Le Maroc renforce son engagement au sein de la force internationale à gaza
Rabat a marqué une étape décisive en signant un accord à Rabat pour intégrer la force internationale de stabilisation prévue à Gaza. La cérémonie, présidée par le ministre marocain des Affaires étrangères, Nasser Bourita, a réuni des responsables de la défense et Nikolaï Mladenov, représentant du Conseil de paix pour Gaza, ainsi qu’une délégation incluant le commandant de la force.

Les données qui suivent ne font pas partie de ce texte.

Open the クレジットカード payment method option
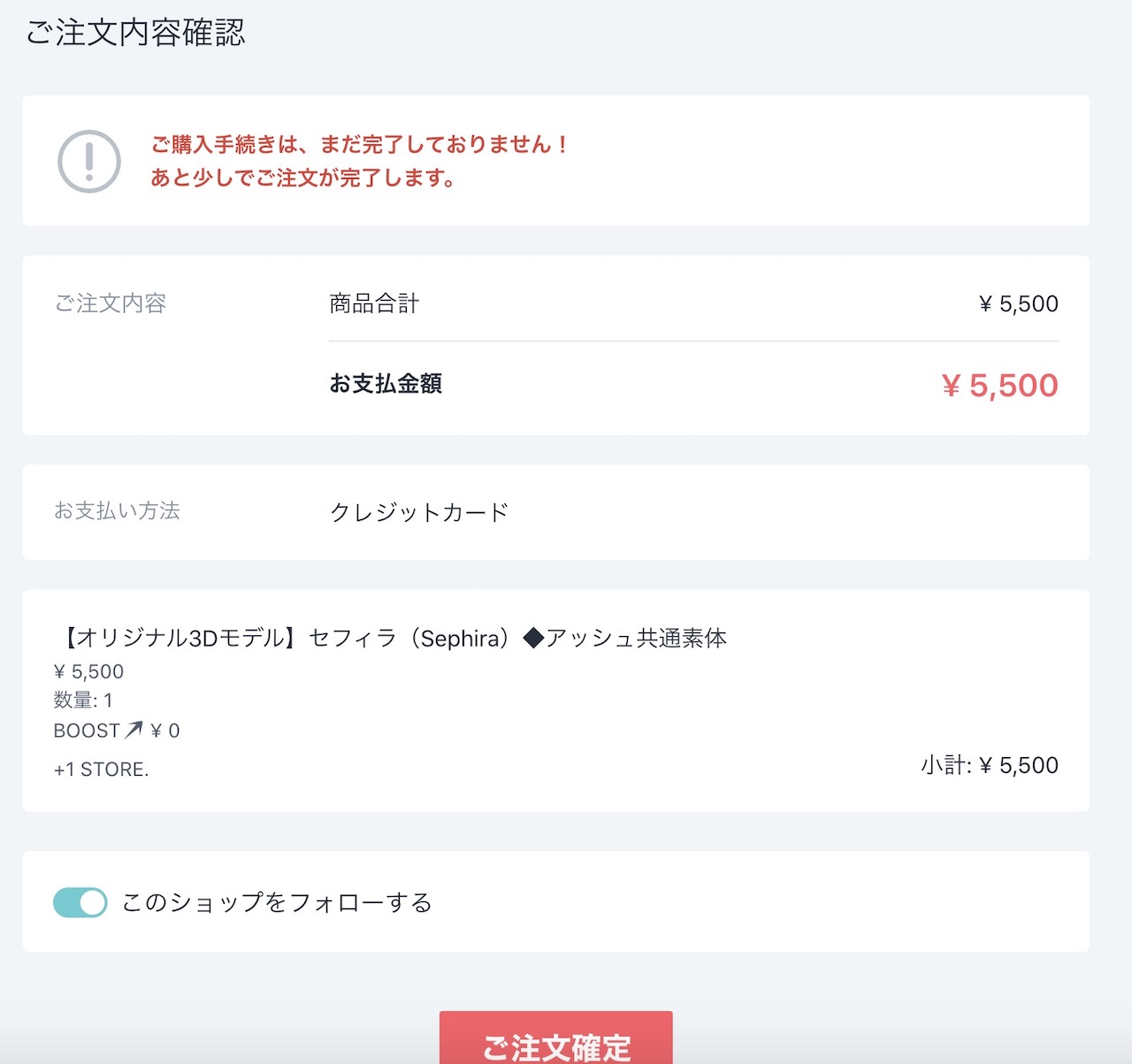This screenshot has width=1132, height=1064. point(419,511)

une contribution humanitaire et sécuritaire majeure
Selon les autorités marocaines de la Défense, cette participation s’inscrit dans une démarche globale visant à instaurer un climat de paix et de stabilité dans la région. Le Maroc prévoit d’envoyer des officiers supérieurs, des membres de la gendarmerie et des policiers, tout en installant un hôpital militaire de campagne sur place.
un engagement déjà engagé depuis février
Cet accord formalise une promesse déjà annoncée en février, lors de laquelle le Maroc s’était engagé à fournir du personnel à la Force internationale, devenant ainsi le premier pays arabe à le faire publiquement. Depuis lors, des officiers marocains ont déjà rejoint le quartier général de la force dans le sud d’Israël pour participer aux préparatifs.
rafah au cœur des missions prévues
Parmi les pays contributeurs, le Maroc pourrait être le premier à déployer effectivement des troupes. Les militaires marocains auront notamment pour mission de sécuriser une zone humanitaire pilote dans le secteur de Rafah, au sud de Gaza. Cette zone, destinée à accueillir des logements temporaires et des infrastructures d’aide, sera protégée par la force internationale.
un déploiement conditionné par plusieurs étapes
Cependant, ce déploiement n’est pas imminent. Israël doit d’abord finaliser des accords bilatéraux avec chaque pays contributeur pour définir le statut juridique des militaires étrangers présents à Gaza. Par ailleurs, aucun calendrier n’a été arrêté pour l’aménagement de la zone humanitaire de Rafah, dont les travaux pourraient débuter au plus tôt en 2027.
En attendant, de petites délégations des pays participants poursuivent leurs préparatifs depuis une base située dans le sud d’Israël. La future force devra accompagner la transition sécuritaire à Gaza, mais son activation dépendra des négociations en cours concernant le désarmement du Hamas, le retrait progressif de Tsahal et l’organisation de l’administration civile du territoire.